The famous eruption that shot fountains of lava high into the sky on the island of Hawaiʻi in 2018 is teaching scientists what volcanoes are capable of.

The unique series of 12 outbursts, which destroyed at least 700 homes and displaced more than 2,000 people, could represent a whole new explosive volcanic mechanism.

"A cool thing about these eruptions is that there were a bunch of them in sequence that were remarkably similar; that's relatively unusual," explains volcanologist Leif Karlstrom from the University of Oregon.

"Typically, volcanic eruptions don't happen with as much regularity."

Most known volcanic eruptions are thought to have started from the pressure of rising magma, steaming groundwater, or a combination of both underground forces. But the Kīlauea volcano's outburst six years ago is not tied to either.

In fact, nothing seems to have dramatically changed in the temperature or chemistry of the world's most active volcano before it suddenly blew its guts out.

Baffled by the data, two volcanologists in 2019 suggested that the eruptions along Kīlauea's east rift zone, fed by an underground river of lava, could have been triggered by a "stomp rocket" mechanism.

A stomp rocket is a toy designed so that when a person steps onto a bladder of air, it pushes the air into a tube and forces an attached 'rocket' into flight.

In the case of Kīlauea, US Geological Survey (USGS) volcanologists David Shelly and Weston Thelen suggested that the foot doing the 'stomping' was the ground above a lava chamber collapsing, causing gases, rock, and lava to rocket out of the deep into the world above.

Kīlauea volcano during the eruption of 2018. (Gansecki et al., Science, 2018/Photos by USGS)

Now, a team of researchers, including Karlstrom, Thelen, and their colleagues at the University of Oregon, USGS, and China's Sichuan University, have confirmed that the 'foot stomping' mechanism is indeed a possibility.

In 2018, flows of magma drained out of Kīlauea's main system and spread eastward, forming a 10-kilometer-long (6.2-mile) underground tunnel. At the same time, a series of earthquakes hit the region.

Models suggest that if the roof of the lava tunnel suddenly collapsed from one of these earthquakes, it could cause a splash, building pressure underground that could easily result in an atmospheric plume shooting 8 kilometers (5 miles) high out of a vent, as was observed in 2018.

"The Kīlauea explosions occurred while the volcano's summit was in the beginning phases of caldera collapse, when enough magma had drained from the reservoir to cause the overlying crustal rock to drop downward under its own weight," the team explains.

"The Kīlauea collapse occurred via a series of discrete earthquakes, where rock over the reservoir abruptly slipped downward and decreased the volume of the reservoir."

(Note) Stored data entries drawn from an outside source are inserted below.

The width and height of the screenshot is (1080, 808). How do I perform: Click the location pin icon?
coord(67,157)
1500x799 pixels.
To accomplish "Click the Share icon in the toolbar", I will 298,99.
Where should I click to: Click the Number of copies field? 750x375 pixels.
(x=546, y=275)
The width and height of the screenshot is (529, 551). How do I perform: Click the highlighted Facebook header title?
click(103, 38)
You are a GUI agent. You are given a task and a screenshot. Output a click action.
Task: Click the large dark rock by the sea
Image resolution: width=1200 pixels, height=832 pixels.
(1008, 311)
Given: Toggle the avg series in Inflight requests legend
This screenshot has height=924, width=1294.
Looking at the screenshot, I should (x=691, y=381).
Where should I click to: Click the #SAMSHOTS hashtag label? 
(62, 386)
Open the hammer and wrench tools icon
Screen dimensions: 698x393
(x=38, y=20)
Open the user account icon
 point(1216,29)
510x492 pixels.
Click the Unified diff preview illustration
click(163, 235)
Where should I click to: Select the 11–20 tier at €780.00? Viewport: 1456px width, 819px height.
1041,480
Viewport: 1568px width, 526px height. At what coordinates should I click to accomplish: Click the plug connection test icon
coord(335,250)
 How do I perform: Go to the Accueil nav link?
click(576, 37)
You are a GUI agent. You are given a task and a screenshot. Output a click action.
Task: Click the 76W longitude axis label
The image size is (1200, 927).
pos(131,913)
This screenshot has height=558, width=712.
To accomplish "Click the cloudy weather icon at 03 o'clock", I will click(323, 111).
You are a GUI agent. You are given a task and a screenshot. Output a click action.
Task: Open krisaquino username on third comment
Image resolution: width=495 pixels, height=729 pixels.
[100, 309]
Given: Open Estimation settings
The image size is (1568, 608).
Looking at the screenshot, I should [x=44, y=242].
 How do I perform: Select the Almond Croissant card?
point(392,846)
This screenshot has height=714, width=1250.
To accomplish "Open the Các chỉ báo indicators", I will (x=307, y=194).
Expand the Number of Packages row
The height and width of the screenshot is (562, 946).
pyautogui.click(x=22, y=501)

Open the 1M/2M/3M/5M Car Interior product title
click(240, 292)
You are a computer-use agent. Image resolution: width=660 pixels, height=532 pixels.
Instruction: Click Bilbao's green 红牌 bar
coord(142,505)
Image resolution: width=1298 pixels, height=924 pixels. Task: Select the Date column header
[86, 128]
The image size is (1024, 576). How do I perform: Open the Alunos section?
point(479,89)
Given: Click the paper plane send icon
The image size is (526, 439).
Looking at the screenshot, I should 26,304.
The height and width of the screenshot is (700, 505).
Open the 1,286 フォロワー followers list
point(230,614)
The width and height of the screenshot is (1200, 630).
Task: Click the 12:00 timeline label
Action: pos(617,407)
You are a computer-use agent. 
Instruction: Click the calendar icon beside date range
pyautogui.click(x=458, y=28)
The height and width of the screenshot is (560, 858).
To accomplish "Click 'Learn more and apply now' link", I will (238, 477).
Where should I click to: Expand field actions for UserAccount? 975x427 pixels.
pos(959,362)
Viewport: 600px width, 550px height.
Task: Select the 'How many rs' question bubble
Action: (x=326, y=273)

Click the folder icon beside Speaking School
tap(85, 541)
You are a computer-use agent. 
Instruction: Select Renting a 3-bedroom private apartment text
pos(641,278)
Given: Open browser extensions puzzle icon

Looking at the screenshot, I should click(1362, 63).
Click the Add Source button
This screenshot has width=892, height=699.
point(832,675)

The timing of the first nine eruptions in 2018 can all be explained by this 'stomp' effect, suggesting it was the dominant dynamic at play.

While this is the first volcanic eruption to prompt scientists to consider this novel trigger, the collapse of a volcano's crater is a feature of several other past eruptions, which suggests the mechanism could be more common than scientists thought.

A better understanding of how volcanoes erupt is crucial if we are to predict and prepare for future outbursts. Kīlauea's 2018 eruption is a useful opportunity to learn from disasters gone by.

The study was published in Nature Geoscience.